To reach out to the broader public and to literally visualize our simulation results, we have developed a transformation of flow simulation data to Virtual Reality in collaboration with the Centre for Virtual Reality and Visualization (V2C, LRZ Garching). We can offer now to ""experience"" three-dimensional simulation results, for instance by fly-through of a collapsing helium bubble in air."

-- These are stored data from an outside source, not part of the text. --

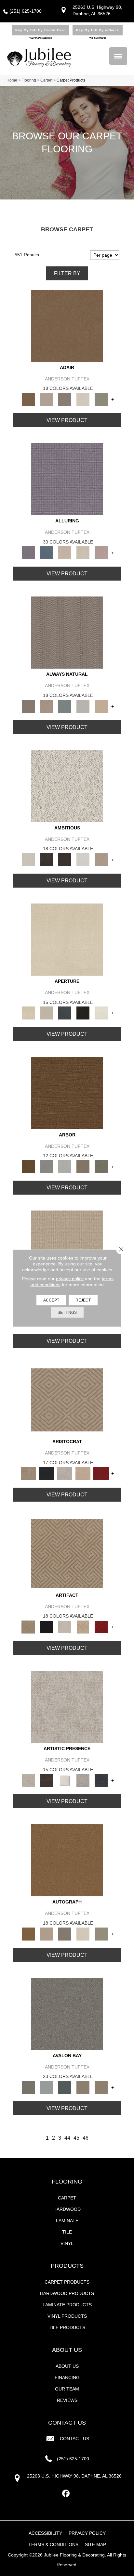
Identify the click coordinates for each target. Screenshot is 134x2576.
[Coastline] (65, 1166)
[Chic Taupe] (83, 2086)
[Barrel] (67, 632)
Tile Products (67, 2327)
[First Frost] (83, 859)
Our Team (67, 2388)
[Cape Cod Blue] (65, 1012)
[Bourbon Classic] (67, 325)
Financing (67, 2377)
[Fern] (101, 1166)
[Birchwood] (67, 1399)
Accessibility (45, 2533)
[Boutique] (101, 705)
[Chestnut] (67, 1092)
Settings (67, 1312)
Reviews (67, 2400)
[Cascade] (65, 1473)
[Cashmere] (83, 1473)
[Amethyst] (67, 479)
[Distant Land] (101, 2086)
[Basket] (46, 705)
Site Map (95, 2544)
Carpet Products (67, 2282)
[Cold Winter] (83, 1780)
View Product (67, 420)
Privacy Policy (87, 2533)
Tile (67, 2232)
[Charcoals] (46, 859)
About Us (67, 2366)
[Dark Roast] (65, 859)
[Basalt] (65, 552)
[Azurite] (46, 552)
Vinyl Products (67, 2316)
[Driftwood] (83, 1166)
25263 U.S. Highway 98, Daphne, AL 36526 (74, 2476)
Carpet (46, 80)
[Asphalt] (67, 2013)
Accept (51, 1300)
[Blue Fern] (65, 705)
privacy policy (70, 1278)
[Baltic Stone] (67, 1706)
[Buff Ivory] (67, 939)
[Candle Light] (65, 1780)
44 (67, 2138)
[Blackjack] (46, 1473)
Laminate (67, 2220)
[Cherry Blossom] (101, 1473)
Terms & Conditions (53, 2544)
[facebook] (66, 2494)
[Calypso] (46, 2086)
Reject (83, 1300)
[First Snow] (101, 1012)
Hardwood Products (67, 2293)
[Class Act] (65, 398)
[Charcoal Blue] (65, 2086)
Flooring (28, 80)
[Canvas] (67, 785)
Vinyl (67, 2243)
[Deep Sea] (101, 1780)
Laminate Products (67, 2304)
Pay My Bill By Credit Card (40, 30)
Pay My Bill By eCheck (97, 30)
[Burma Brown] (46, 1780)
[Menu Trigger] (118, 56)
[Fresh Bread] (101, 859)
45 (76, 2138)
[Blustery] (83, 705)
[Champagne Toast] (46, 398)
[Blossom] (101, 552)
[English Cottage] (101, 398)
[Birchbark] (83, 552)
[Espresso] (83, 1012)
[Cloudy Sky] (46, 1166)
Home (12, 80)
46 (85, 2138)
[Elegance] (83, 398)
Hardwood (67, 2209)
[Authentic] (67, 1246)
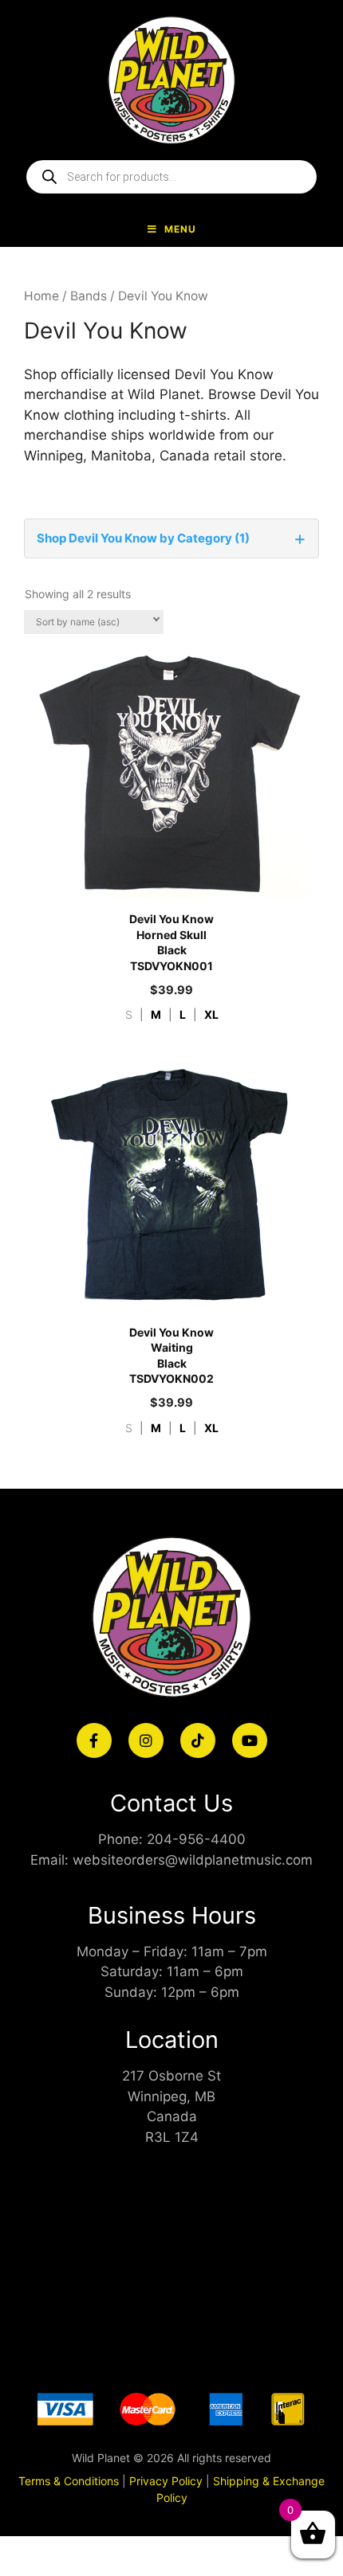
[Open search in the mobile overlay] (171, 177)
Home (41, 295)
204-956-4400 (196, 1839)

The highly advanced numerical methods implemented in our simulation environment allow for very detailed direct numerical simulations of interface interactions in fluid flows resolving all inertial, acoustic, diffusive and capillary mechanisms at unprecedented accuracy. The fully MPI-parallelized simulation environment enables large-scale simulations to investigate realistic physical problems. We have pushed beyond the state-of-the-art of numerical schemes by merging adaptive multi-resolution, multi-physics, and nonlinear high-resolution and low-dissipation schemes into a high-performance parallel simulation environment. Moreover, we have been embedding the tool into an effective multi-fidelity co-Kriging framework for model inversion.

We have discovered previously unknown breakup mechanisms during the shock – interaction of a triple-phase emulsion drop, which mimics a layered-capsule / nanoparticle as used in modern medical applications. The resulting highly focused and shielded micro-jet of the inner material could be very useful for future targeted drug delivery. The investigation of droplet breakup under extreme conditions has demonstrated the potential of numerical simulations for complementing experimental investigations. With the help of a novel Knudsen-front Riemann solver for the conservative interface-interaction method (level set method), we have been able to simulate phase transition through rapid evaporation for a laser-induced shock-driven explosion of an isolated liquid drop.